— Work request —
The data below holds a line containing "Task: Enable the Multiple Series checkbox" and a line containing "You are a computer-use agent. Screen dimensions: 407x243"; please quote exactly those two lines and every line between them, and nothing else.

=== Section Start ===

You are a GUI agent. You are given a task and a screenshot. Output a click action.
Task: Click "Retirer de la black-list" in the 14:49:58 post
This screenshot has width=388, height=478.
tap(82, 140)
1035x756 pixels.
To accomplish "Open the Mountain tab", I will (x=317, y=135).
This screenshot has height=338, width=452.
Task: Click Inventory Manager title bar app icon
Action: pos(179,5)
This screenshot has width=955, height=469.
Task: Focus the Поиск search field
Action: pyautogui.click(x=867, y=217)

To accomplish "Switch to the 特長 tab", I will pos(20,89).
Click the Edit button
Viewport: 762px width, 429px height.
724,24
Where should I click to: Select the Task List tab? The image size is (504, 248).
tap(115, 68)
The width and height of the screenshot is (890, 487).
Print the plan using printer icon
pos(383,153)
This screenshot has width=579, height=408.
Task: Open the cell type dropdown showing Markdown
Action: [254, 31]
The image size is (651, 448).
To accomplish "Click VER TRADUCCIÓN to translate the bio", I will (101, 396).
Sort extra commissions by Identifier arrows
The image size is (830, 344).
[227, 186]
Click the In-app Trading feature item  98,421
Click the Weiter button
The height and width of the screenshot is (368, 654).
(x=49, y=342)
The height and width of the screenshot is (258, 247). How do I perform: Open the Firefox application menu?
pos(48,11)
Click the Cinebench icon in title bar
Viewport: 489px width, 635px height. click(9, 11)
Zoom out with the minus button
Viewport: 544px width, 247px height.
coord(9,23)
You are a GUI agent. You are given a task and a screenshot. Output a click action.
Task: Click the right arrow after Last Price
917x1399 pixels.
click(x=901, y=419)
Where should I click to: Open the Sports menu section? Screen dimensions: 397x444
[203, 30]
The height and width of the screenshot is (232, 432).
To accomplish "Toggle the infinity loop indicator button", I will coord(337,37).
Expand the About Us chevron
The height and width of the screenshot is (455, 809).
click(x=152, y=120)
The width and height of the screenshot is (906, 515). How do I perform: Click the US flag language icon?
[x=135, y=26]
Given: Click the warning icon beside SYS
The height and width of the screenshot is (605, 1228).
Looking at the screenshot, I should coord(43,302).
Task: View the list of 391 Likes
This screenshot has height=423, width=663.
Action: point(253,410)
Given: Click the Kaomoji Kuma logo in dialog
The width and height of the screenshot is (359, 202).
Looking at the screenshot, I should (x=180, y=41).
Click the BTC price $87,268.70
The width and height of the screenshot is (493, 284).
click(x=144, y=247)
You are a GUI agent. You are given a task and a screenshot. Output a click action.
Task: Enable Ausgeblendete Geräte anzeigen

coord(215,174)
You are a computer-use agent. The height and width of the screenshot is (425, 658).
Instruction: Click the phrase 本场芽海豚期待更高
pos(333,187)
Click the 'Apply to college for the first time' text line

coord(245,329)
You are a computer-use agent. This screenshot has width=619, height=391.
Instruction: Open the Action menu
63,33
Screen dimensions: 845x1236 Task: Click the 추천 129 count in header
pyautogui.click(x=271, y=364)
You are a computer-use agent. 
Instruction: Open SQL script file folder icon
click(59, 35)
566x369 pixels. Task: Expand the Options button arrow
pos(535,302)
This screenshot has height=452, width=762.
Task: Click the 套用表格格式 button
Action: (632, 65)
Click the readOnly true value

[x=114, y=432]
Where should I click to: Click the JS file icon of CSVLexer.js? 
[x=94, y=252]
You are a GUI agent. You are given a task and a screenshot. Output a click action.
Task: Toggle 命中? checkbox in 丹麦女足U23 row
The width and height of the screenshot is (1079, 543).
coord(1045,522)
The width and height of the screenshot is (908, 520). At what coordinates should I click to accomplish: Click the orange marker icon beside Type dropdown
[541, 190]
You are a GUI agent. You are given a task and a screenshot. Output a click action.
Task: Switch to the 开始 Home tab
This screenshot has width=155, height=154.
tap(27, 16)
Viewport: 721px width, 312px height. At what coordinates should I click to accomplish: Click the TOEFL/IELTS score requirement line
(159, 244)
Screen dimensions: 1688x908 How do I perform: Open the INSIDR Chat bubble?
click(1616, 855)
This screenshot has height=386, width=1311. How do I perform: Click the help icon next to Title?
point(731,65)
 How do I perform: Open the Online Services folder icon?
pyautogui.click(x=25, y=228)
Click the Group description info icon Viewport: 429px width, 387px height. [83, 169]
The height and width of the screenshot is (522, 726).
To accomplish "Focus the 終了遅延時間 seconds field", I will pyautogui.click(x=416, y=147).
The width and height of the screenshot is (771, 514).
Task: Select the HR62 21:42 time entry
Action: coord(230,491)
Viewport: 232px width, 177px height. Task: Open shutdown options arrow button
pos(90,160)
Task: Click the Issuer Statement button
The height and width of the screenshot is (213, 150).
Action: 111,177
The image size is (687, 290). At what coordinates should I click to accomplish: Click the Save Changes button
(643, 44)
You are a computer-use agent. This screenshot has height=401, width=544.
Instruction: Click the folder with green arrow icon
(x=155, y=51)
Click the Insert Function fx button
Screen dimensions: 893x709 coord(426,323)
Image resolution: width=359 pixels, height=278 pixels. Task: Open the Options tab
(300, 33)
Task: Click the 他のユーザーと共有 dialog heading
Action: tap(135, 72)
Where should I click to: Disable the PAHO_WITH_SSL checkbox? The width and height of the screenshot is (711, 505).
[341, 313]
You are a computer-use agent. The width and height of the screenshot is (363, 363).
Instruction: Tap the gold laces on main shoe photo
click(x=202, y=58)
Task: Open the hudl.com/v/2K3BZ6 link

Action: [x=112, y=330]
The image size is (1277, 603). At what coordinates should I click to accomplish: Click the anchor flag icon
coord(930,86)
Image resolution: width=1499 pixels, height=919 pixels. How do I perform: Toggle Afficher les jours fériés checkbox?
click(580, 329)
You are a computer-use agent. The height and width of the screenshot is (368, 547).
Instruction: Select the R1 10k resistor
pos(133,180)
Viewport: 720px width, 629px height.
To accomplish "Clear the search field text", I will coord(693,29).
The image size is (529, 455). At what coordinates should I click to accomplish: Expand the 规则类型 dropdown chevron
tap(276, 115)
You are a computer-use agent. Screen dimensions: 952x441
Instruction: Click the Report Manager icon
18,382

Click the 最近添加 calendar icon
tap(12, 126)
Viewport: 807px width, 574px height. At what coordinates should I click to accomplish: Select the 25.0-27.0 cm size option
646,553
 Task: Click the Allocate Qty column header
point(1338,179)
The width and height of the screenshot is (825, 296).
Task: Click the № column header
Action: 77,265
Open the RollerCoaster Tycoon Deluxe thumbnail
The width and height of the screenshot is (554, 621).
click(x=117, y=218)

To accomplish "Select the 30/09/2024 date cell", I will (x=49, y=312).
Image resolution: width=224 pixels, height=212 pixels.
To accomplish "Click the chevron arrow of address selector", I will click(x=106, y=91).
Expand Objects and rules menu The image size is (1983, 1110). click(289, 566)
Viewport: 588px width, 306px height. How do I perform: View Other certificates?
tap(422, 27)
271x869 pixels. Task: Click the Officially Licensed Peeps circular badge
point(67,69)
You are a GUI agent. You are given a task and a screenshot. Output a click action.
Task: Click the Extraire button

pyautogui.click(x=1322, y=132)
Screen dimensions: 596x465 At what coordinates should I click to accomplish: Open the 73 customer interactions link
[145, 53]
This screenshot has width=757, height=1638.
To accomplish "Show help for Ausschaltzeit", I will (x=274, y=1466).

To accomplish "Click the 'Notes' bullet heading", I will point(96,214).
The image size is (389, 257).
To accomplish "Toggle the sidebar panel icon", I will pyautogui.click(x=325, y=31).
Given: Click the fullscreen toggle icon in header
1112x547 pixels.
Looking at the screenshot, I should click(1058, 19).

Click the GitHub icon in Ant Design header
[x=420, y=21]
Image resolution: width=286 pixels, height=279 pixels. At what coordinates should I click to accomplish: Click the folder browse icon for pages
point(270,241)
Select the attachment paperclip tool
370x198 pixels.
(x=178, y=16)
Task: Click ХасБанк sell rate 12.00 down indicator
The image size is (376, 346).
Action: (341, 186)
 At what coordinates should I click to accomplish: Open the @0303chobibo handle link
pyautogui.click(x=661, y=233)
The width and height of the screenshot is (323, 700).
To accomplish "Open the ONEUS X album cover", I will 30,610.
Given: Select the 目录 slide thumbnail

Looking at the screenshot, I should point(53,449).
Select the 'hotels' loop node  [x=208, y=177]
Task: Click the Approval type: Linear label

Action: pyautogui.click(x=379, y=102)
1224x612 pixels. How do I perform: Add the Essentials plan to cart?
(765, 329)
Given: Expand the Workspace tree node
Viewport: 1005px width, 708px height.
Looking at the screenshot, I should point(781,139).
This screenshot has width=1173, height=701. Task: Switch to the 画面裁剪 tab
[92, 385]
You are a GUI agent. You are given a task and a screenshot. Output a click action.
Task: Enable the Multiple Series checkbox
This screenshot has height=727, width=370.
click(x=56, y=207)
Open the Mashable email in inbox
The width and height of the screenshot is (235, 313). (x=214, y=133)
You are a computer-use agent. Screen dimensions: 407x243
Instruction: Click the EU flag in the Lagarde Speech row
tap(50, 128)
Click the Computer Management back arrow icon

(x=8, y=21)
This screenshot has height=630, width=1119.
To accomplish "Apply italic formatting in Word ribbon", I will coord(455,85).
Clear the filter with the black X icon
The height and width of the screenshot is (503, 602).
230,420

=== Section End ===

— Answer for this exercise —
Task: Enable the Multiple Series checkbox
This screenshot has height=727, width=370.
click(x=56, y=207)
Open the Mashable email in inbox
The width and height of the screenshot is (235, 313). (x=214, y=133)
You are a computer-use agent. Screen dimensions: 407x243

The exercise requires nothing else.